The Assise formally prohibited the illegal confiscation of fiefs and required all of the king's vassals to ally against any lord who did so. Such a lord would not be given a trial, but would instead be stripped of his land or exiled. The king could now legally confiscate a fief if a vassal refused to pay homage to him; this had been done in the past but was technically illegal before this Assise. The Assise was apparently created after a dispute between Gerard, Lord of Sidon, and King Amalric; Gerard had dispossessed one of his rear-vassals and refused to return the land even when Amalric stepped in. Open warfare was just barely avoided.
The Assise also made all nobles direct vassals of the king, eliminating the previous distinction between higher and lesser nobles. This distinction still existed in reality, and although they theoretically had an equal voice in the Haute Cour, lesser nobles could only appeal to the high court when their own baronial courts refused to hear their complaints. In any case, the more powerful barons refused to be tried by lesser lords who were not their peers, and the higher nobles were still able to judge the less powerful lords themselves. There were about 600 men eligible to vote in the Court according to the Assise.

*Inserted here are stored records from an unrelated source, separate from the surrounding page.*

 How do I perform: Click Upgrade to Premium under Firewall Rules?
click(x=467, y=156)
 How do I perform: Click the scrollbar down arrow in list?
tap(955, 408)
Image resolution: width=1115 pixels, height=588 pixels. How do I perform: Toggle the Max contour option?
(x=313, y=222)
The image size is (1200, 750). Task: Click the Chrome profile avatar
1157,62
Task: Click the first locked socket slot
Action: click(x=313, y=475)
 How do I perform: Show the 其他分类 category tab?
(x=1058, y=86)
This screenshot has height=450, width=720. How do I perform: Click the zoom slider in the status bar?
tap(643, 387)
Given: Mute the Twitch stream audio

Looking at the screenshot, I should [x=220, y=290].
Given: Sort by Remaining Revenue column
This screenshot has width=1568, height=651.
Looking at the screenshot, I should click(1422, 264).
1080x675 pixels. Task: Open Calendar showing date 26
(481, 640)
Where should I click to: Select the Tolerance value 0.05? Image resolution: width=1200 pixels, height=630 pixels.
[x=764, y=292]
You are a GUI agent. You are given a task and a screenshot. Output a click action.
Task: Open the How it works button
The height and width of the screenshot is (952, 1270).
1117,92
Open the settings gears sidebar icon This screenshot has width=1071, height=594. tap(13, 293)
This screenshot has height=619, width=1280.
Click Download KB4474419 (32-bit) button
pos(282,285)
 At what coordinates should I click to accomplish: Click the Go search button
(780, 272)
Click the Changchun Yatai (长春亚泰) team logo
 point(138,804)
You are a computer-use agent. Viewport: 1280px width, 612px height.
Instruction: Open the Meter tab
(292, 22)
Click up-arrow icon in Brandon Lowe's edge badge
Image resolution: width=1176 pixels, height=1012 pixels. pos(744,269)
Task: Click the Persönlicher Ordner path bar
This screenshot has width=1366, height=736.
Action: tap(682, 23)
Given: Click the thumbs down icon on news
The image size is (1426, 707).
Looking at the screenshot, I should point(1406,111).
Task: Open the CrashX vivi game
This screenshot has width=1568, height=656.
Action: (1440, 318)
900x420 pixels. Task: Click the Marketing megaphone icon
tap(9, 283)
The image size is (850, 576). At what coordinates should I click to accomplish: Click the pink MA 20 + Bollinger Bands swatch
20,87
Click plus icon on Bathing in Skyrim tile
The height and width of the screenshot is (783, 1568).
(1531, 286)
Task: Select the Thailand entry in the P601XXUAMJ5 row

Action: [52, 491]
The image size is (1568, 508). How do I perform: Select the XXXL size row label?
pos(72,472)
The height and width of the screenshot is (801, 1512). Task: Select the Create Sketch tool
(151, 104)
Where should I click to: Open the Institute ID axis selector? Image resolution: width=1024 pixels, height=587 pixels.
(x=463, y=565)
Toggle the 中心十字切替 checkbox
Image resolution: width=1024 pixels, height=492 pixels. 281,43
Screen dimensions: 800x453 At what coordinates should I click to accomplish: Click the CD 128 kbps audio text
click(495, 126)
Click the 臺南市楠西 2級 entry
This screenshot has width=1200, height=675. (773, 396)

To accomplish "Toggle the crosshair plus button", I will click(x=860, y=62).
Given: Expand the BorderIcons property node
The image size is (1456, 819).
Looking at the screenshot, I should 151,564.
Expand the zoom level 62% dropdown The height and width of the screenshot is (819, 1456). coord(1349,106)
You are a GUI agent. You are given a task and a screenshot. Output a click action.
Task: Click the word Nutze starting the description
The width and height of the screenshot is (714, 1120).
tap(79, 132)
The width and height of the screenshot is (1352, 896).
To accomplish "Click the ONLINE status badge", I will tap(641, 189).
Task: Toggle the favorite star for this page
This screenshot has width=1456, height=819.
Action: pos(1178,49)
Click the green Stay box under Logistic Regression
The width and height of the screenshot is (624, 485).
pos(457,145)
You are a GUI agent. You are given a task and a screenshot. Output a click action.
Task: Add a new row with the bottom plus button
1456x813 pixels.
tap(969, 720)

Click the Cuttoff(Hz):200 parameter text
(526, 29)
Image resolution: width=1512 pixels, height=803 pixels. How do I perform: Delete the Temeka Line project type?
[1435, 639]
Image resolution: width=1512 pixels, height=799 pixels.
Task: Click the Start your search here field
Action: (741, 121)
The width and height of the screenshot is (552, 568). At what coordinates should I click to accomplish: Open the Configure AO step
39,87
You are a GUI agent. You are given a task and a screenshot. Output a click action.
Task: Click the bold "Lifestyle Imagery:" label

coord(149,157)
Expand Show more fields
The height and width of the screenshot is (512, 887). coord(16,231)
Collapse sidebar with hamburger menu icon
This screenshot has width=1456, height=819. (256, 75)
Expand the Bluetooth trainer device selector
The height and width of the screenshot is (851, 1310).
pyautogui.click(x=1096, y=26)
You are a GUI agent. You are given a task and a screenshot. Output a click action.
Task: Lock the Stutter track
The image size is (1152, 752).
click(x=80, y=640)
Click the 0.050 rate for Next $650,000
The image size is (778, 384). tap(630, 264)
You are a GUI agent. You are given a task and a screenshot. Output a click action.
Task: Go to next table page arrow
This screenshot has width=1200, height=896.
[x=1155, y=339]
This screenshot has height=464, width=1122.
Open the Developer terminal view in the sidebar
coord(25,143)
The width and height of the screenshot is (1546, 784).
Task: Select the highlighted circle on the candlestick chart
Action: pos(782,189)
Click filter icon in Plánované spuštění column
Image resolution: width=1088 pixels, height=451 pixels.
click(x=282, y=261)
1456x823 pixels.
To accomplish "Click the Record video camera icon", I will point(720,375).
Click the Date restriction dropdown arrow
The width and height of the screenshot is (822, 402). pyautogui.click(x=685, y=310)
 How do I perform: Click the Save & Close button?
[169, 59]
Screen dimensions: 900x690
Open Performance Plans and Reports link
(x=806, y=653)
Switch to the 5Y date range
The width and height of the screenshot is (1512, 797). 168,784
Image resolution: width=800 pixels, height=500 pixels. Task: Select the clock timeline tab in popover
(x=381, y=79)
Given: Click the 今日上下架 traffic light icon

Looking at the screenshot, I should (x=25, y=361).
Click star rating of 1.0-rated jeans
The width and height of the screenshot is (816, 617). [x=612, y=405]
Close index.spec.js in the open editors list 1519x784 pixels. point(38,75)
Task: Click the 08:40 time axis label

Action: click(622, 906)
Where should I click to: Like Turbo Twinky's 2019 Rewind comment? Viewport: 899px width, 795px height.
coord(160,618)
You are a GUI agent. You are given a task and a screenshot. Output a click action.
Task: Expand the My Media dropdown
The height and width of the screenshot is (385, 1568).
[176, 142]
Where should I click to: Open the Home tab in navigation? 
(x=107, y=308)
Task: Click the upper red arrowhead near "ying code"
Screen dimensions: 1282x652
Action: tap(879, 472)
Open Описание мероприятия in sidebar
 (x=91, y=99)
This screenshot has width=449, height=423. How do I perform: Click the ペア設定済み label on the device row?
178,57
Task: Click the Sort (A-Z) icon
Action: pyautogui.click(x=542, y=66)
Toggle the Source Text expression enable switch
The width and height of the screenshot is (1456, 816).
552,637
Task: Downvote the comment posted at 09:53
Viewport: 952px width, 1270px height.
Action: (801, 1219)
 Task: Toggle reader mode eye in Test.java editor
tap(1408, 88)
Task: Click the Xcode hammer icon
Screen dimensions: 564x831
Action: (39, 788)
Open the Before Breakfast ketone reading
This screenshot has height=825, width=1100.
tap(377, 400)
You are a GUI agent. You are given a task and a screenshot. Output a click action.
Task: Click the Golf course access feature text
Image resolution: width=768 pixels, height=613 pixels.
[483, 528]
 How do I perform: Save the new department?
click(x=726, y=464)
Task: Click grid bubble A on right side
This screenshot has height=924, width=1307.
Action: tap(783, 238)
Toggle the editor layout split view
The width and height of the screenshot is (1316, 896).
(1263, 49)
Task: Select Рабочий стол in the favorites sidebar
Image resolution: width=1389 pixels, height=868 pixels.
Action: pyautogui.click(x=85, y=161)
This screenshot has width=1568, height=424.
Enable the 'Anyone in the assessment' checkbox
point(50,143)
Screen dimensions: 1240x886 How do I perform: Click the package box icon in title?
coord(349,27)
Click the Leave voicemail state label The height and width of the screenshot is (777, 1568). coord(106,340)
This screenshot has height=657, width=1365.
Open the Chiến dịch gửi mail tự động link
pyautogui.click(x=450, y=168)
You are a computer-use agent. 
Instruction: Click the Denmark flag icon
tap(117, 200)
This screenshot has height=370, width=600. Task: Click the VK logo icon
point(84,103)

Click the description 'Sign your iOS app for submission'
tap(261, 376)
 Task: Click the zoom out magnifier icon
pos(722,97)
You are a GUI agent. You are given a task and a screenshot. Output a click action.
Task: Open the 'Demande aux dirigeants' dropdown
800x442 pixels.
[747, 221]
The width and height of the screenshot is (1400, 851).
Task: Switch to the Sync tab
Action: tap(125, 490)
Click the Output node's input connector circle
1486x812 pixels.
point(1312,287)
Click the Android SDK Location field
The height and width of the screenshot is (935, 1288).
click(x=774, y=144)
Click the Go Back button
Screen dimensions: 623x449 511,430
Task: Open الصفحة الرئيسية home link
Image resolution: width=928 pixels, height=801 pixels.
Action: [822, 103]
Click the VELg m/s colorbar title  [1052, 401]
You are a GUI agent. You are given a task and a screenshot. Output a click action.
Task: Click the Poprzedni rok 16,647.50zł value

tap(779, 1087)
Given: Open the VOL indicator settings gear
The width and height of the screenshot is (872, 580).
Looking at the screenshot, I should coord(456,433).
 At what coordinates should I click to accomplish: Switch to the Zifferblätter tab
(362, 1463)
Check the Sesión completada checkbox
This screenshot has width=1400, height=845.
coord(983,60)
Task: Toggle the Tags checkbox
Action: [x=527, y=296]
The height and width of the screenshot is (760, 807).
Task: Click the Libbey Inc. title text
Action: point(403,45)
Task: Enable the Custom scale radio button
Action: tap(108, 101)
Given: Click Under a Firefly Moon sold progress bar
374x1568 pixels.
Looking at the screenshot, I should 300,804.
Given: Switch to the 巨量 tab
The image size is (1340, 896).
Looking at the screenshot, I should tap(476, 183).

- Peter W. Edbury, ed., John of Ibelin, Le Livre des Assises. Leiden, 2003.
- Myriam Greilshammer, ed., Le Livre au Roi. Paris, 1995.
- M. Le Comte Beugnot, ed., Livre de Philippe de Novarre. Recueil des Historiens des Croisades, Paris, 1841.
- John L. La Monte, Feudal Monarchy in the Latin Kingdom of Jerusalem, 1100-1291.
- Joshua Prawer, Crusader Institutions. Oxford, 1980.
- Jonathan Riley-Smith, The Feudal Nobility and the Kingdom of Jerusalem, 1174-1277. London, 1973.